- SOURCE EXCERPT:
******

Nokia Corp, the world's largest cell phone maker, yesterday said it plans to use Microsoft Corp's Windows Phone software as the main platform for its smartphones in a bid to pull market share away from Apple's iPhone and Android, Google's software for phones and tablets.

Analysts said the deal was a bigger win for Microsoft than Nokia, whose CEO Stephen Elop in a leaked memo this week compared his company to a burning oil platform with "more than one explosion ... fueling a blazing fire around us."

Moving increasingly to providing services for phone users, Nokia and Microsoft "will combine our strengths to deliver an ecosystem with unrivaled global reach and scale," Elop said in a statement on the deal yesterday.

Nokia said it will drive the future of Windows Phone, "innovating on top of the platform in areas such as imaging, where Nokia is a market leader."

But Nokia warned that the new strategy would bring "significant uncertainties" and said it expects margins to be hit by strong competition from rivals.

Neil Mawston of London-based Strategy Analytics said Microsoft was the big winner in the partnership, by teaming up with the biggest mobile phone vendor in the world.

******

- RAW RECORDS:
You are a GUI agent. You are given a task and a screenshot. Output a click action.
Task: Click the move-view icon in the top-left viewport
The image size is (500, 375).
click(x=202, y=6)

******

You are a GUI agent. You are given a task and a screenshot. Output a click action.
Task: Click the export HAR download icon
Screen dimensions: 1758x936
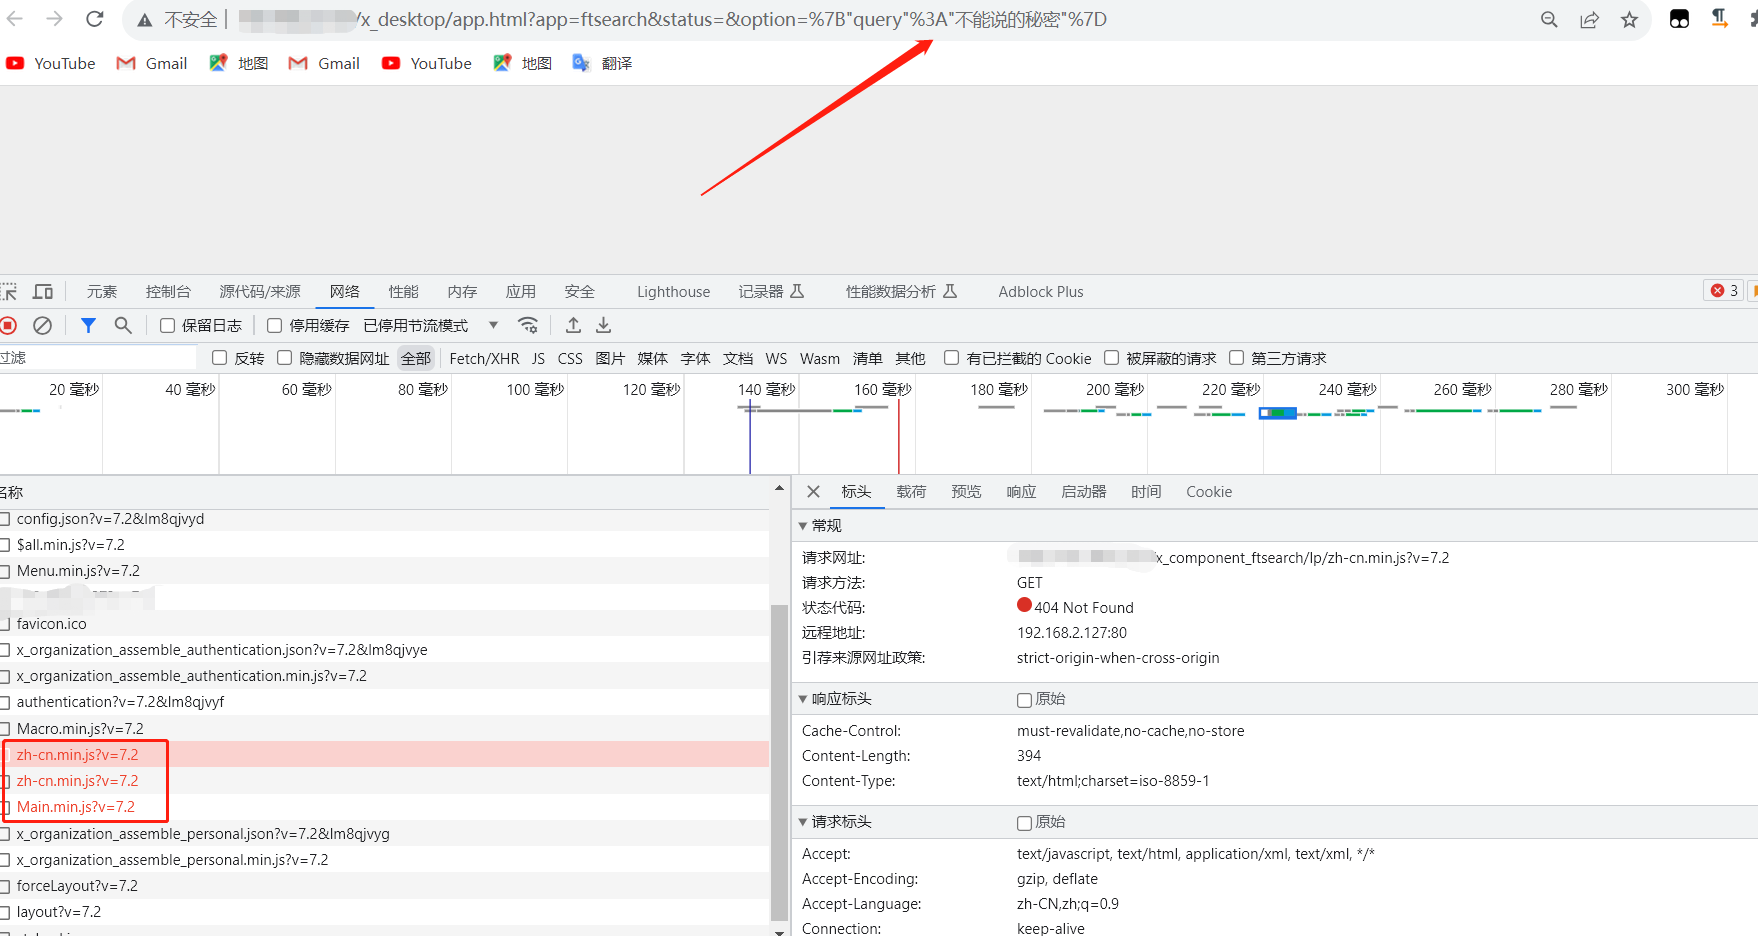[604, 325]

******

- SET PROBLEM 1: In the Nokia–Microsoft news excerpt, what did Stephen Elop compare his company to in the leaked memo?
- SET PROBLEM 2: List every company named in the Nokia–Microsoft news excerpt.
- SET PROBLEM 3: Carry on the Nokia–Microsoft news excerpt from its final sentence.
The rows play no part in this work.

- RESULT 1: A burning oil platform.

- RESULT 2: Nokia Corp, Microsoft Corp, Apple, Google, Strategy Analytics

- RESULT 3:
"In terms of expanding their distribution reach, this is a huge win for Microsoft," he said.

For Nokia the deal leaves uncertainty about what will happen to its current Symbian operating platform. Mawston said he expects it to be phased out within two years and "completely, or at least mostly, replaced by Windows Phone."

Although Nokia still is the mobile industry's No. 1, it has suffered from plummeting market share, dropping from a high of 41 percent in 2008 to 31 percent in the last quarter of 2010.

It has also lost its innovative edge in the fiercely competitive top-end sector and is virtually invisible in the world's largest smartphone market, North America.

Apples' iPhone has set the standard for today's smartphones. Google's Android has emerged as the choice for phone makers that want to challenge the iPhone.